'Light from Luke' Meditations



Jesus’ story is now reaching its climax, and in the chapter we read today, the tension mounts. Jesus is led to Pilate, the Roman governor, who in turn sends Him to Herod since Galilee was under his control. We read something curious about Herod next – he was delighted to see Jesus because he had heard about Him and had hoped to see Him perform a miracle. Was Herod simply trying to catch Jesus out?

Then we come to Pilate. For Jesus is sent back to him for trial, but Pilate can find no fault in Him. It is the crowd, not the authorities who seem to be threatened enough by Jesus to demand His death.

And so Jesus is led away to His death. At this point, we are introduced to Simon of Cyrene who, we read “was forced to follow Jesus and carry his cross.” It was the crowd who led Jesus away, so it could well have been people in the crowd who forced Simon to carry His cross.

If you had been there, where would you be in the crowd? We probably all want to say that we would be among those who were grief-stricken at what was happening – interestingly, Luke identifies them as women and states that Jesus turned to address them directly. But perhaps it is not that simple. Perhaps sometimes, if not in words, by our actions and inactions we too shout: ‘Crucify him!’?


Lord Jesus, how sorry we are, that although we say we love You, sometimes we act as though we do not. For all the ways in which we grieve Your heart, we plead Your forgiveness. Thank You that Your arms of love were outstretched for us upon the cross, and embrace us anew as we lay our burdens down. Amen.



The moment has arrived! The moment which Luke has been building to through his entire Gospel – a tomb which once contained Jesus’ body is empty. We encounter different groups of people, each of whom respond in slightly different ways to discovering the reality that Jesus had risen from the dead.

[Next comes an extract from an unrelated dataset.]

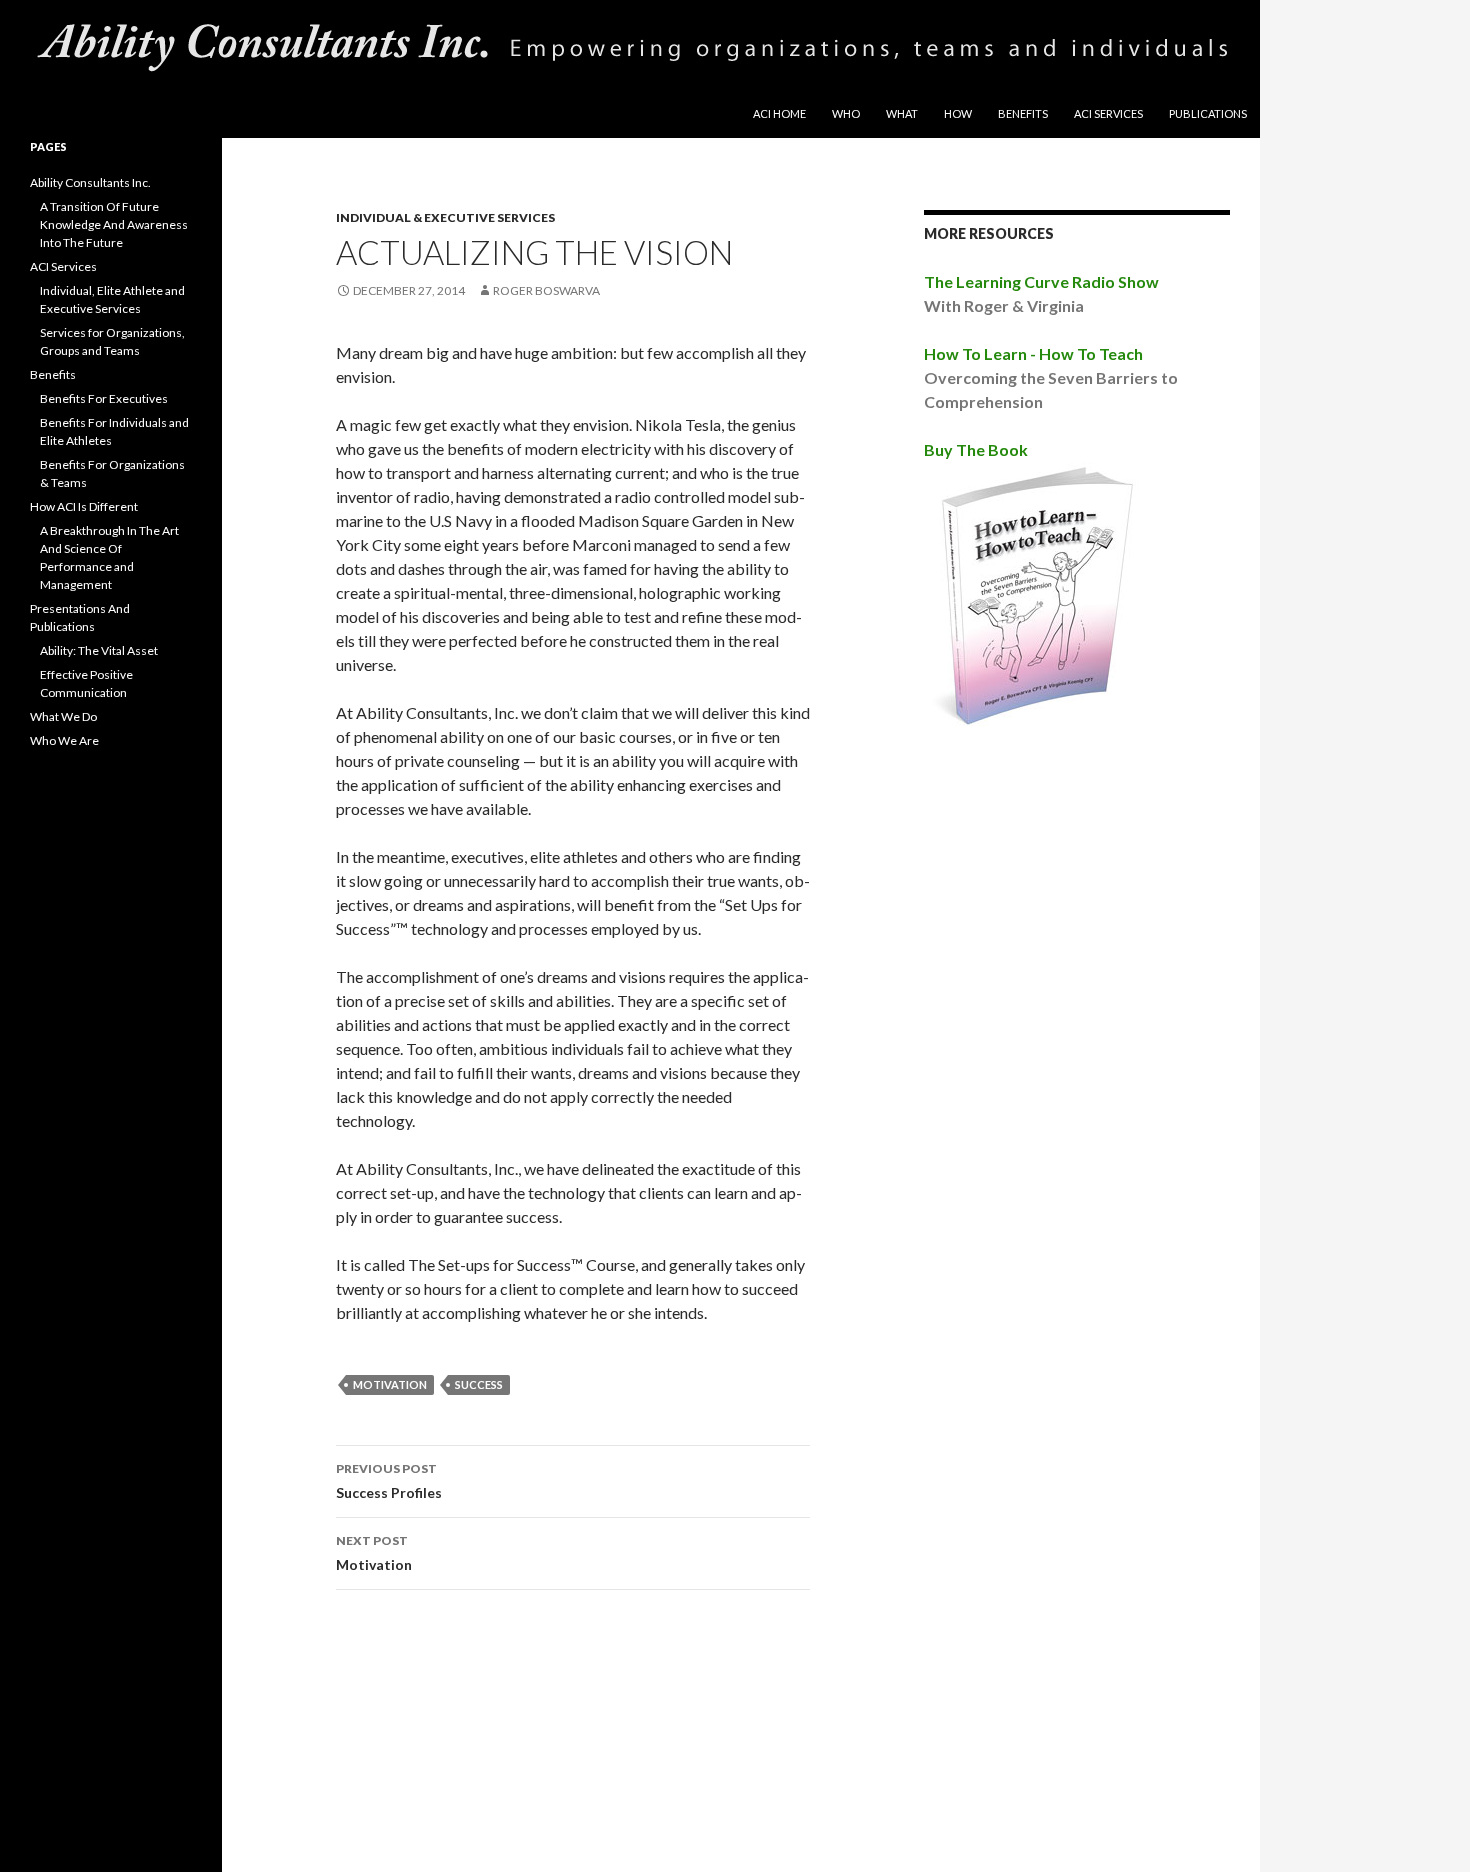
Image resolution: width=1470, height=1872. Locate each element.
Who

Firstly, the women who had come to anoint Jesus’ body were puzzled. They had come to do what they would have done for any loved one, and it is as though they thought that Jesus was no more than this – an ordinary person. For it seemed impossible to them to believe that Jesus really had risen from the dead. Even the appearance of the angelic men initially did nothing to alleviate their confusion, but the reminder of what Jesus had told them in Galilee changed everything. That word spoke to their hearts, and convinced them that Jesus really was alive. Puzzlement gave way to excitement as they rushed off to tell the others.

Secondly, we now come to the apostles. They too struggled to believe the reports of resurrection. Unsurprisingly, it was Peter who strode ahead to look for the evidence. He ran to the tomb and looked in, but even though he saw the linen wrappings which had been round Jesus’ body, he still wondered what had happened.

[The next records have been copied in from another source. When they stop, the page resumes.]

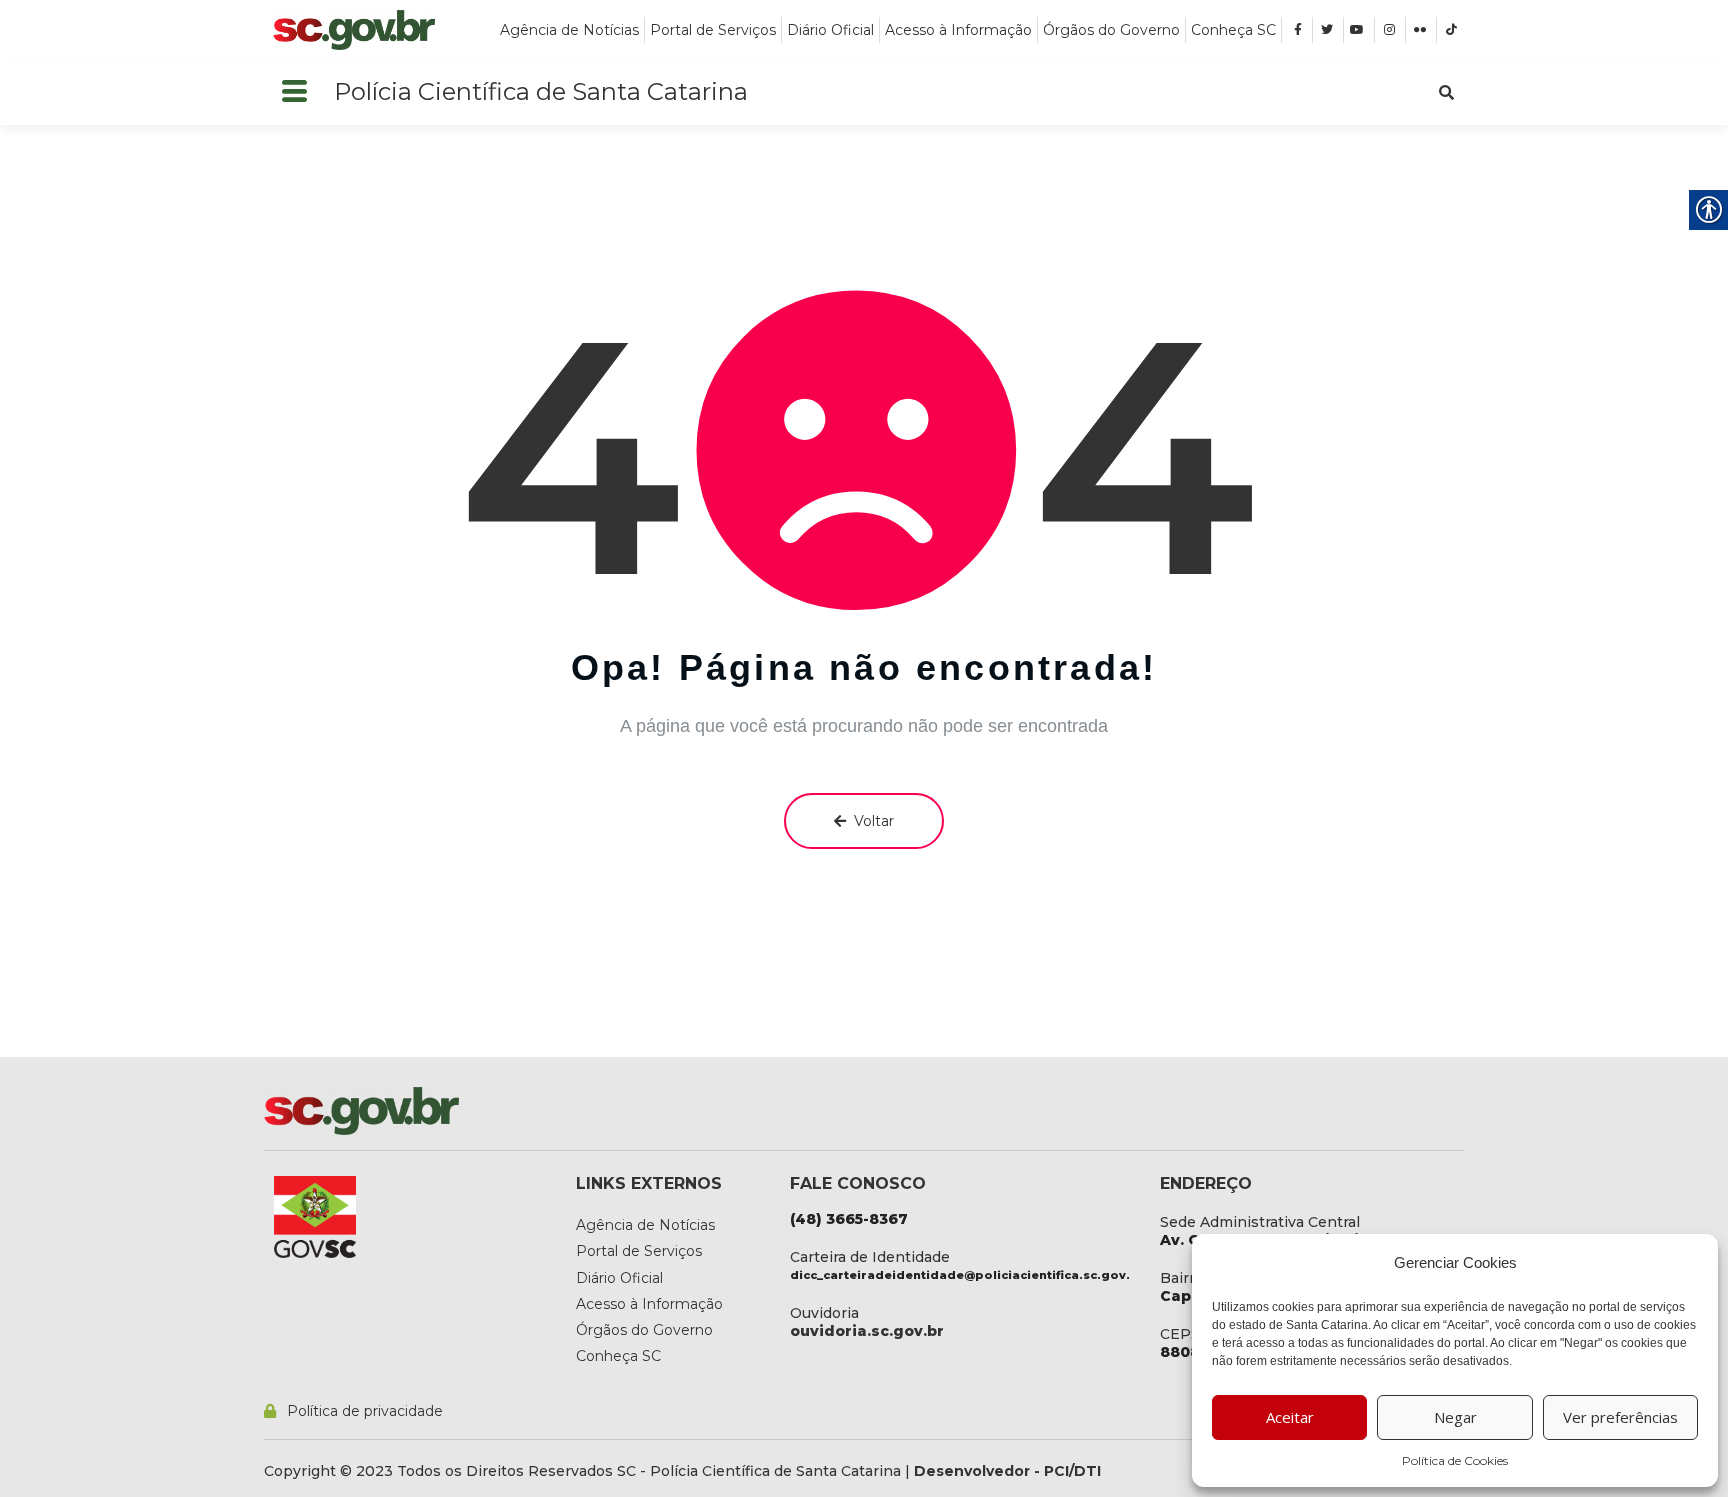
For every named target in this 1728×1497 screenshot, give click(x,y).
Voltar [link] (874, 821)
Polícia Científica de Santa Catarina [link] (541, 91)
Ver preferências (1620, 1417)
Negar (1455, 1417)
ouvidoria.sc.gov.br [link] (867, 1331)
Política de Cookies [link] (1455, 1460)
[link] (354, 30)
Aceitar (1290, 1417)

It was Jesus Himself who made the difference. It was as He walked alongside the two followers on the road to Emmaus, and then as he ate fish in the presence of the disciples that his risen presence became real for them.

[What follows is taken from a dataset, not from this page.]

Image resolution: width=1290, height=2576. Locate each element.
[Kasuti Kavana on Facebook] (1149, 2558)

As we finish these meditations, the same is true for us – whether we are puzzled or excited, it will be Jesus who will make the difference in our lives.


Lord Jesus, I thank You that as You rose again from the dead, You changed everything. You took puzzlement and fear, and replaced it with excitement and joy. I pray that You may so transform my life, that I may go forward with hope, whatever the future holds. Amen.